___ ROWS ___

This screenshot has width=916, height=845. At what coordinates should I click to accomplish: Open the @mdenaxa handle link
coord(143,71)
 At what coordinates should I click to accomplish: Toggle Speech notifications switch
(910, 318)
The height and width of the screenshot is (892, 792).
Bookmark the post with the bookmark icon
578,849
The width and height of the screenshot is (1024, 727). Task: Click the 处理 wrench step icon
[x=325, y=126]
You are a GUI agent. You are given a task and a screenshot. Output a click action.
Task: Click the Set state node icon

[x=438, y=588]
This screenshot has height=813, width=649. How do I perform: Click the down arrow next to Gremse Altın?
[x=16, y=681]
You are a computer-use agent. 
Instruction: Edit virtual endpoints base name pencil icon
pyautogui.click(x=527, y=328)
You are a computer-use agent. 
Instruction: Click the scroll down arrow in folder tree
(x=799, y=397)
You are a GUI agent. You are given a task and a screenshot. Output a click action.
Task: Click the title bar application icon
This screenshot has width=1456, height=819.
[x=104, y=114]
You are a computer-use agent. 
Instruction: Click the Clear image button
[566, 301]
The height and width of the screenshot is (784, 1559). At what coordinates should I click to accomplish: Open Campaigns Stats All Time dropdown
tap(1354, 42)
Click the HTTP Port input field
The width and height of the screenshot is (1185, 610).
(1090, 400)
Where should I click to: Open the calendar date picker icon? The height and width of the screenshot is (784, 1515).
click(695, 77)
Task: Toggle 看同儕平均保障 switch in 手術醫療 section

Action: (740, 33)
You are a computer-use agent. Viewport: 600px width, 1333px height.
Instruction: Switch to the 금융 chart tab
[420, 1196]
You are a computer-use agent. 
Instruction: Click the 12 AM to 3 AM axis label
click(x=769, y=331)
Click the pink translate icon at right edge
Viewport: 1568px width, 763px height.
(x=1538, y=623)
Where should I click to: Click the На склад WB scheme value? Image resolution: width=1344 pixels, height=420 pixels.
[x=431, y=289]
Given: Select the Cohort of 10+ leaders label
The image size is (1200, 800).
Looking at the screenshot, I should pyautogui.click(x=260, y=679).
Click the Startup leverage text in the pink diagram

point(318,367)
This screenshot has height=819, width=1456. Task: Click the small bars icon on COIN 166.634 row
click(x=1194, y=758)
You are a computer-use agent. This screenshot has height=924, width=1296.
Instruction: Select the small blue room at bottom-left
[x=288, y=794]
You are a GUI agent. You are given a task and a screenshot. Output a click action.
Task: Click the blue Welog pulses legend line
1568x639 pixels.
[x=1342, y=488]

___

• WORK TO COMPLETE:
Please print every one of the records above again, line for line and without any changes.

• REPLY TO THE EXERCISE:
This screenshot has width=916, height=845. At what coordinates should I click to accomplish: Open the @mdenaxa handle link
coord(143,71)
 At what coordinates should I click to accomplish: Toggle Speech notifications switch
(910, 318)
The height and width of the screenshot is (892, 792).
Bookmark the post with the bookmark icon
578,849
The width and height of the screenshot is (1024, 727). Task: Click the 处理 wrench step icon
[x=325, y=126]
You are a GUI agent. You are given a task and a screenshot. Output a click action.
Task: Click the Set state node icon

[x=438, y=588]
This screenshot has height=813, width=649. How do I perform: Click the down arrow next to Gremse Altın?
[x=16, y=681]
You are a computer-use agent. 
Instruction: Edit virtual endpoints base name pencil icon
pyautogui.click(x=527, y=328)
You are a computer-use agent. 
Instruction: Click the scroll down arrow in folder tree
(x=799, y=397)
You are a GUI agent. You are given a task and a screenshot. Output a click action.
Task: Click the title bar application icon
This screenshot has width=1456, height=819.
[x=104, y=114]
You are a computer-use agent. 
Instruction: Click the Clear image button
[566, 301]
The height and width of the screenshot is (784, 1559). At what coordinates should I click to accomplish: Open Campaigns Stats All Time dropdown
tap(1354, 42)
Click the HTTP Port input field
The width and height of the screenshot is (1185, 610).
(1090, 400)
Where should I click to: Open the calendar date picker icon? The height and width of the screenshot is (784, 1515).
click(695, 77)
Task: Toggle 看同儕平均保障 switch in 手術醫療 section

Action: (740, 33)
You are a computer-use agent. Viewport: 600px width, 1333px height.
Instruction: Switch to the 금융 chart tab
[420, 1196]
You are a computer-use agent. 
Instruction: Click the 12 AM to 3 AM axis label
click(x=769, y=331)
Click the pink translate icon at right edge
Viewport: 1568px width, 763px height.
(x=1538, y=623)
Where should I click to: Click the На склад WB scheme value? Image resolution: width=1344 pixels, height=420 pixels.
[x=431, y=289]
Given: Select the Cohort of 10+ leaders label
The image size is (1200, 800).
Looking at the screenshot, I should pyautogui.click(x=260, y=679).
Click the Startup leverage text in the pink diagram

point(318,367)
This screenshot has height=819, width=1456. Task: Click the small bars icon on COIN 166.634 row
click(x=1194, y=758)
You are a computer-use agent. This screenshot has height=924, width=1296.
Instruction: Select the small blue room at bottom-left
[x=288, y=794]
You are a GUI agent. You are given a task and a screenshot. Output a click action.
Task: Click the blue Welog pulses legend line
1568x639 pixels.
[x=1342, y=488]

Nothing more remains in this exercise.